The Chronicles of Conan Volume 2: Rogues in the House and Other Stories, written by Roy Thomas, illustrated by Barry Windsor-Smith, Sal Buscema and Others (1970-71; collected 2003): This second volume of Thomas and Windsor-Smith's pivotal Conan Marvel comic-book work of the early 1970's offers one fairly faithful adaptation of a Robert E. Howard Conan novelette (the eponymous "Rogues"), a lovingly rendered adaptation of short story "The Frost-Giant's Daughter", and several other stories of young Conan as he wanders around thieving, getting arrested, escaping arrest, and fighting wizards, gods and monsters.

Windsor-Smith's art grows more splendid and idiosyncratic throughout this volume as he changes from Kirbyesque super-hero artist to lush, pre-Raphaelite-influenced illustrator at a fairly astonishing rate of progression. He wouldn't stay on Conan much beyond this point, but he'd remain the acknowledged, definitive comic-book Conan artist ever afterwards, though John Buscema would soon surpass him in page count if not in overall effect.

Writer Roy Thomas thuds along as if he were paid by the word (which he wasn't). He'd work on Conan's comic-book adventures at Marvel for a decade and become the "definitive" Conan comic-book writer through sheer weight of output. Occasionally, the artwork creaks and shudders under the weight of all that obscuring prose. Uk wuk.

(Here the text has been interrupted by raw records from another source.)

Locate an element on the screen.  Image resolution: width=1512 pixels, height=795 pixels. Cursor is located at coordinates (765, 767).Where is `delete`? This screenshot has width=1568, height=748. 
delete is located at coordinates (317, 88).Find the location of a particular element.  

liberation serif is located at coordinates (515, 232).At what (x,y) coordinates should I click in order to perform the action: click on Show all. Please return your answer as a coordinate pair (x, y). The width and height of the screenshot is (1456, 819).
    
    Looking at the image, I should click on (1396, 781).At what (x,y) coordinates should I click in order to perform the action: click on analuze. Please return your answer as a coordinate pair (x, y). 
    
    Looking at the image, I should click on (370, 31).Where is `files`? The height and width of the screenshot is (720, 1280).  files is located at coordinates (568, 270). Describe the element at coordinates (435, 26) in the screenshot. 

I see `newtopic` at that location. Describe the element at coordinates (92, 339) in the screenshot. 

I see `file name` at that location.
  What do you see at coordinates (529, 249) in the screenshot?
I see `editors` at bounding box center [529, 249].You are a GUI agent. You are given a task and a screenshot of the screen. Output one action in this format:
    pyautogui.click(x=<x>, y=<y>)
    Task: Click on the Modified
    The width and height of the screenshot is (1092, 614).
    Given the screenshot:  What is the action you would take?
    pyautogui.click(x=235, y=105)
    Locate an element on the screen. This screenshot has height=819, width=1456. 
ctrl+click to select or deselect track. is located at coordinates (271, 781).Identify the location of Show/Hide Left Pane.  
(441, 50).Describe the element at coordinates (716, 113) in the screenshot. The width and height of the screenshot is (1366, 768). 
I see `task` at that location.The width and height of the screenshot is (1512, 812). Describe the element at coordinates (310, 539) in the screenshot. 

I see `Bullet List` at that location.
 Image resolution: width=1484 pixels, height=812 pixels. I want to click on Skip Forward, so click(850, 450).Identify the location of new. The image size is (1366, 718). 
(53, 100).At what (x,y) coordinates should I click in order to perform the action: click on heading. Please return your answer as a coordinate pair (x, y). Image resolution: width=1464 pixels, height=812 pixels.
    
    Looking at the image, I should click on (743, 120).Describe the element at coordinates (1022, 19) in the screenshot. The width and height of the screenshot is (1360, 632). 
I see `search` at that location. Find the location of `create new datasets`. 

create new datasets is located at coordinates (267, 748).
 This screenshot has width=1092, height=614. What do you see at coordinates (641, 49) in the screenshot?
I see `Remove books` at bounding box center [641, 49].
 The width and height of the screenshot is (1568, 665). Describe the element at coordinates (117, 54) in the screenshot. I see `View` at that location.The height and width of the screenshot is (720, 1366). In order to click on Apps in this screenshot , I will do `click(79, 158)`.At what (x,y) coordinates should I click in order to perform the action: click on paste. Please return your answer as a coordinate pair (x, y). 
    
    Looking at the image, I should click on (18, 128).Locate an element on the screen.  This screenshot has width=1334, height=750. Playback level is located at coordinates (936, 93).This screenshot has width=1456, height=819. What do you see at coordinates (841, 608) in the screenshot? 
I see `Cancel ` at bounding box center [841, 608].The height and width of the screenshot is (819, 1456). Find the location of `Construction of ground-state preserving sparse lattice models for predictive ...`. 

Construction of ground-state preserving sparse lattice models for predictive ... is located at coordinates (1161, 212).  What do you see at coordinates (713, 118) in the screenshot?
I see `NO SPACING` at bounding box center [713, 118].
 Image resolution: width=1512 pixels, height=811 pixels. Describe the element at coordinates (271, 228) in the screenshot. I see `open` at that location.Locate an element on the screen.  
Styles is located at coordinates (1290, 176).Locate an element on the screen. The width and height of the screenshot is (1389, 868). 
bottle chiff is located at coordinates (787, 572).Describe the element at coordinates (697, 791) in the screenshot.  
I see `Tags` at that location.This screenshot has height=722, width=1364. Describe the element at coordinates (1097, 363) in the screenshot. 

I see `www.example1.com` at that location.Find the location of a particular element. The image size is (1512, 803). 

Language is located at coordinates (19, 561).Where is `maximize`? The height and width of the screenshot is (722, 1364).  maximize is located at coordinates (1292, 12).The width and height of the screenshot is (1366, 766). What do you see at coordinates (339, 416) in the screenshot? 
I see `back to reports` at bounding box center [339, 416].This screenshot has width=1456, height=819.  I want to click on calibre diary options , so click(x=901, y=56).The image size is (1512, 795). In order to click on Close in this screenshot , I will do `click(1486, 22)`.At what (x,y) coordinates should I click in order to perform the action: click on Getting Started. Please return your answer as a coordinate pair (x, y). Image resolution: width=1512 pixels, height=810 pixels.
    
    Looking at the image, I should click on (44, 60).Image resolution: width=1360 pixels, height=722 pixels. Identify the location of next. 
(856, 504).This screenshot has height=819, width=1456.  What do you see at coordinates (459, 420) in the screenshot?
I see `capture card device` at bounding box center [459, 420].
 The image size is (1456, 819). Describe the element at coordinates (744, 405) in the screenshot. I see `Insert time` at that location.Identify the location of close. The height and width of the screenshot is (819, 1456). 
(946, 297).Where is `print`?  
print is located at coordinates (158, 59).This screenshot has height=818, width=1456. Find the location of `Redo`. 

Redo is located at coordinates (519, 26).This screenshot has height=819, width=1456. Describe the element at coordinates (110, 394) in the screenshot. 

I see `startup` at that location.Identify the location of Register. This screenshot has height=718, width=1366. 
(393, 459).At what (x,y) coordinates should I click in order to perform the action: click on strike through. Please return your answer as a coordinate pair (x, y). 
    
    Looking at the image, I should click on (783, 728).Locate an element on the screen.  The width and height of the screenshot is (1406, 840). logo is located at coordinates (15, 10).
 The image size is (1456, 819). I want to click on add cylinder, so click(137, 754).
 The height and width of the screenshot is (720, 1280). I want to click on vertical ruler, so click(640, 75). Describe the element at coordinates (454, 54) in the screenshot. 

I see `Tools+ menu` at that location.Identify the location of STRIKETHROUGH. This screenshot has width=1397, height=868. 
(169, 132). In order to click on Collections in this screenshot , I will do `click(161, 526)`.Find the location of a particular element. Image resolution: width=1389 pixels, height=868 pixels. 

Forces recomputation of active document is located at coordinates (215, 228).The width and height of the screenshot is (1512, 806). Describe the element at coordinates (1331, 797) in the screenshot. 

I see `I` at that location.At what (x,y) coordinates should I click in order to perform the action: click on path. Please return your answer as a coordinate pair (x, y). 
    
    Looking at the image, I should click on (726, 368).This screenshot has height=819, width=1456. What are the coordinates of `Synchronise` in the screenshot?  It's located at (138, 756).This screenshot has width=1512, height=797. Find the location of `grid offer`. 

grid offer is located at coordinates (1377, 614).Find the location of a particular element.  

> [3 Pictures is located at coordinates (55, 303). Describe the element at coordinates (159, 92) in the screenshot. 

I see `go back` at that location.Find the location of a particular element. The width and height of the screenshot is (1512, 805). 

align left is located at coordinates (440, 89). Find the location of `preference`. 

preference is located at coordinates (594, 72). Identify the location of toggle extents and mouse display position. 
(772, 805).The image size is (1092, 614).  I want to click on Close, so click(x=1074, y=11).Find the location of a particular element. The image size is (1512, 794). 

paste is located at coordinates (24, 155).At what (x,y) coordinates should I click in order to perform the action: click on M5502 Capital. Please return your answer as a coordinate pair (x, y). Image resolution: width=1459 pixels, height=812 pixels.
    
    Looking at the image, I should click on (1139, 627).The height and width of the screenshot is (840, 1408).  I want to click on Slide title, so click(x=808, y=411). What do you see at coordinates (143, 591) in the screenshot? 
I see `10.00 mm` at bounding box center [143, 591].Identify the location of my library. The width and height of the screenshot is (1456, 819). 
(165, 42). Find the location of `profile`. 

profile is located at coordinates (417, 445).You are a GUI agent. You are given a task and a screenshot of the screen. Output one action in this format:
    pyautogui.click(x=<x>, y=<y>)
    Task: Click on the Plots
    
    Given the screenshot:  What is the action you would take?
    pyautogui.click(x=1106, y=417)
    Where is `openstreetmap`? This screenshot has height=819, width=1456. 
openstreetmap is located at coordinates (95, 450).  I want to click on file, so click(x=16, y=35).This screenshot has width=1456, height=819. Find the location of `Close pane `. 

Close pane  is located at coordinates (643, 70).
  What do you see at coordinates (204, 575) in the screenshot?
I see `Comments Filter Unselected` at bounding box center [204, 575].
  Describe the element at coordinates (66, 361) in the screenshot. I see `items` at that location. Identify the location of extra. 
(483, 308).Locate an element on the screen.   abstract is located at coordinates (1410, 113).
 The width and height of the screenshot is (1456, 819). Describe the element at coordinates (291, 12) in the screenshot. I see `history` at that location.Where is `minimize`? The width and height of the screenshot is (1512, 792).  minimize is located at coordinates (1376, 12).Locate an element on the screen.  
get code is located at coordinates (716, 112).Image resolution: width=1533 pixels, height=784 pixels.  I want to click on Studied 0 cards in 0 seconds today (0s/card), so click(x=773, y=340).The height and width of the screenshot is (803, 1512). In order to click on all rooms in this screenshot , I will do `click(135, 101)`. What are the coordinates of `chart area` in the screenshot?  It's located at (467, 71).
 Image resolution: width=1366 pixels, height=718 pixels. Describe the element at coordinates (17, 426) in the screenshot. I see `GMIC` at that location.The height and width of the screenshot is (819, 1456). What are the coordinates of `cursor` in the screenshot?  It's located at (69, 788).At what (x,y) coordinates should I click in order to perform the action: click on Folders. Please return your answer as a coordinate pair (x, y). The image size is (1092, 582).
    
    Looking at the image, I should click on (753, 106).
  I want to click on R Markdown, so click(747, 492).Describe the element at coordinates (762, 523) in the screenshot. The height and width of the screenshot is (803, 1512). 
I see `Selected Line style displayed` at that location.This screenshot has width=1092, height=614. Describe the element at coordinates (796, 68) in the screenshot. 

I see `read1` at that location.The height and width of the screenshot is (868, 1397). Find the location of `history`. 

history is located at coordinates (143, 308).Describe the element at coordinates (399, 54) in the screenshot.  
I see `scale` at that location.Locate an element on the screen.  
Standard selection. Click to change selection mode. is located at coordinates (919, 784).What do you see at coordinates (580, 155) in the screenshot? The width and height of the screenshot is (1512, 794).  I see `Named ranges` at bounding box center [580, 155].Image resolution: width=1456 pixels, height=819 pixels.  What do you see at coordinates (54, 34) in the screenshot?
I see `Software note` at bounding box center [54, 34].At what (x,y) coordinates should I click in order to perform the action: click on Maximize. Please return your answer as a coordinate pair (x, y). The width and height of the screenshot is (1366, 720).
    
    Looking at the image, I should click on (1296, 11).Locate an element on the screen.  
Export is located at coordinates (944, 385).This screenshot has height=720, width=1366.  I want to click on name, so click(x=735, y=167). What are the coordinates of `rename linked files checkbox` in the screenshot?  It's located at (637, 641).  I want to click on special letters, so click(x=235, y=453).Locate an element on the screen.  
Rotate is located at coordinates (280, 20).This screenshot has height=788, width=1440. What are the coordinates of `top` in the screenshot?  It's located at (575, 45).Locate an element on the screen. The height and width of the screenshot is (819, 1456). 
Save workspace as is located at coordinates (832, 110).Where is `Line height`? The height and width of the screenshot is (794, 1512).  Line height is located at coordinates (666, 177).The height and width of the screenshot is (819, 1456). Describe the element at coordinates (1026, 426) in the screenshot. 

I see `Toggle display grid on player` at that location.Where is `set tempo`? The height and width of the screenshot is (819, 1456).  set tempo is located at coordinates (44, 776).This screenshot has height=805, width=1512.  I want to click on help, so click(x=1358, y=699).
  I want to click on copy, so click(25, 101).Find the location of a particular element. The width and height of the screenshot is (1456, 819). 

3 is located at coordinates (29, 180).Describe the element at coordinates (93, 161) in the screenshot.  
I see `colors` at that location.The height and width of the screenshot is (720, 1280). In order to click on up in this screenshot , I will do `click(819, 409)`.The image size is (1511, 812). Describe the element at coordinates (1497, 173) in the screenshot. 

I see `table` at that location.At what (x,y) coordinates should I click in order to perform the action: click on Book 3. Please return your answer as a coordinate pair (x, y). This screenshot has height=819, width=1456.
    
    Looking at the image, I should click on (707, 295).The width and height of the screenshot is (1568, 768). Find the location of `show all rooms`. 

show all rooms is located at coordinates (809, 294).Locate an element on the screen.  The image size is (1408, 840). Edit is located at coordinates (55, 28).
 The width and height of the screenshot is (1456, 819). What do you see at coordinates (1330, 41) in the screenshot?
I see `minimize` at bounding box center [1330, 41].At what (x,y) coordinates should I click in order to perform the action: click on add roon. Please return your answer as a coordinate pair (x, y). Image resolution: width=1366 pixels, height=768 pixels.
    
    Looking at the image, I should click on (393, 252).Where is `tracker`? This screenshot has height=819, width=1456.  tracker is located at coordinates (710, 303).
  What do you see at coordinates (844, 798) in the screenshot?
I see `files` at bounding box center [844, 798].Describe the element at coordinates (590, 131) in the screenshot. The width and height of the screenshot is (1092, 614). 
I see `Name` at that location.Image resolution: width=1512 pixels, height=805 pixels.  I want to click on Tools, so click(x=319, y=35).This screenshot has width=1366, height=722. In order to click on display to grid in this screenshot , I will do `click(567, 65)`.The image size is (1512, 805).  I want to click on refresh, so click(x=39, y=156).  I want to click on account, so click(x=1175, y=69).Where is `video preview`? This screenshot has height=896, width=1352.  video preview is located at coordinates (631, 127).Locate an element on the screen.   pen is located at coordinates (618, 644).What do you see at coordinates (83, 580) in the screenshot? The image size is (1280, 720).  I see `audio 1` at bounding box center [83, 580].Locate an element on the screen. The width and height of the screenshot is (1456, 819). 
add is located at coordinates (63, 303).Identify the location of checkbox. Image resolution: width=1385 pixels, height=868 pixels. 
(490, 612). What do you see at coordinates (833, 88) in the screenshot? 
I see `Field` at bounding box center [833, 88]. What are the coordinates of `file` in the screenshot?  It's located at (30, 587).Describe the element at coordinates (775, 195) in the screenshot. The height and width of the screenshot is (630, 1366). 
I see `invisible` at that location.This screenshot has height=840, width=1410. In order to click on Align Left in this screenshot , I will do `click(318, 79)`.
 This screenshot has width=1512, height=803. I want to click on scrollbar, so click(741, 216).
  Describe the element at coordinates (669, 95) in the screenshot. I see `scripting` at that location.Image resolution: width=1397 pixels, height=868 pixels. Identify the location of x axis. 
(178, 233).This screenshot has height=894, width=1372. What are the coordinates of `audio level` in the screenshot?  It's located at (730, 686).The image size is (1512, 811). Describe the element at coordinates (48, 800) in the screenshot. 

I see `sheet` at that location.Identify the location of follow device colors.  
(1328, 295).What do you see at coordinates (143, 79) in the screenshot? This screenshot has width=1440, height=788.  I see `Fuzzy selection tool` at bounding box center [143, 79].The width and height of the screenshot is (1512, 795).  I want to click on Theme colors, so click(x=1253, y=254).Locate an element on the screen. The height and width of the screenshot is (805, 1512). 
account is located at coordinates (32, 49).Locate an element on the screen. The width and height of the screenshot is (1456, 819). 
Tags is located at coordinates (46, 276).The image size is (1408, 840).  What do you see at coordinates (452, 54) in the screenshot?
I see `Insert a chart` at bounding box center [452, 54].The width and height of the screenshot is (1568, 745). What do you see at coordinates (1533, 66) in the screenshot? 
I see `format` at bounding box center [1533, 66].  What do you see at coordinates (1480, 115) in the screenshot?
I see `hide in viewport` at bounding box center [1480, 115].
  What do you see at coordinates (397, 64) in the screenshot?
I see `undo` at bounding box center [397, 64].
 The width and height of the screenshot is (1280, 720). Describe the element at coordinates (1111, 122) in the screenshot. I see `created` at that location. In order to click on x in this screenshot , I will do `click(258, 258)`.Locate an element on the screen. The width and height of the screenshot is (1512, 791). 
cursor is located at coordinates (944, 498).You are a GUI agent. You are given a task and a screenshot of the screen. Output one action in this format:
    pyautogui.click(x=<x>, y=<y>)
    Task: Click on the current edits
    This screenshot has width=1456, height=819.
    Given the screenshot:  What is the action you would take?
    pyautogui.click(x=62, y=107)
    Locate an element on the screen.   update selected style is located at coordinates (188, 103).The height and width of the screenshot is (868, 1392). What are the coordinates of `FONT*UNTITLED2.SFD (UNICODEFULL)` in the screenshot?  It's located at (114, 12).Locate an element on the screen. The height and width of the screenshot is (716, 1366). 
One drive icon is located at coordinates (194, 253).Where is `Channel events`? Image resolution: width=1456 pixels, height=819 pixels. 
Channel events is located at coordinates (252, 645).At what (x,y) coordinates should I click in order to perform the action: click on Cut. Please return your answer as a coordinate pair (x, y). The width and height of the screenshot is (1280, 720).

Recommended.

Saturday, September 17, 2011

Albino Gnome



The Chronicles of Conan Volume 3: The Monster of the Monoliths and Other Stories, written by Roy Thomas, Michael Moorcock and James Cawthorn, illustrated by Barry Windsor-Smith, Gil Kane and others (1971-72; collected 2006): It took awhile for Marvel's comic-book Conan the Barbarian to gain sales traction, but once it did it ran for about 30 years in both colour and black-and-white magazines. For fans, the high point of the series came early, when long-time writer Roy Thomas was teamed with up-and-coming artist Barry Windsor-Smith for the first twenty issues or so of the colour comic.

Windsor-Smith's art became increasingly refined, complex and painterly as the series went on, evidenced in part here by the decision to try printing one issue directly from his pencils (it doesn't work that well here reproduced and remastered in a high-quality format, so I shudder to think what it looked like on pulp newsprint).

Thomas was (and is) an almost self-parodically verbose writer, and it becomes quite trying here after awhile, though this was admittedly also Marvel's house writing style at the time. Which is to say, every damn panel has to have dialogue or captions in it. When your book is about a taciturn barbarian, this seems especially annoying.

Included here is the two-part cross-universal team-up between Conan and Michael Moorcock's anti-Conan sword-and-sorcery character, Elric of Melnibone. The Windsor-Smith art achieves some startling effects in this story, especially in a battle between two god-like beings, though it suffers somewhat from Windsor-Smith's misunderstanding of what Elric's headgear was supposed to look like. As is, Elric ends up wearing a hat that seems to have been borrowed from a garden gnome. How does Conan keep from laughing?

Other artistic high points occur throughout this reprint collection, including a two-parter illustrated by Gil Kane. The writing can be a really heavy, purple slog at points, but the art makes this worth picking up. Recommended.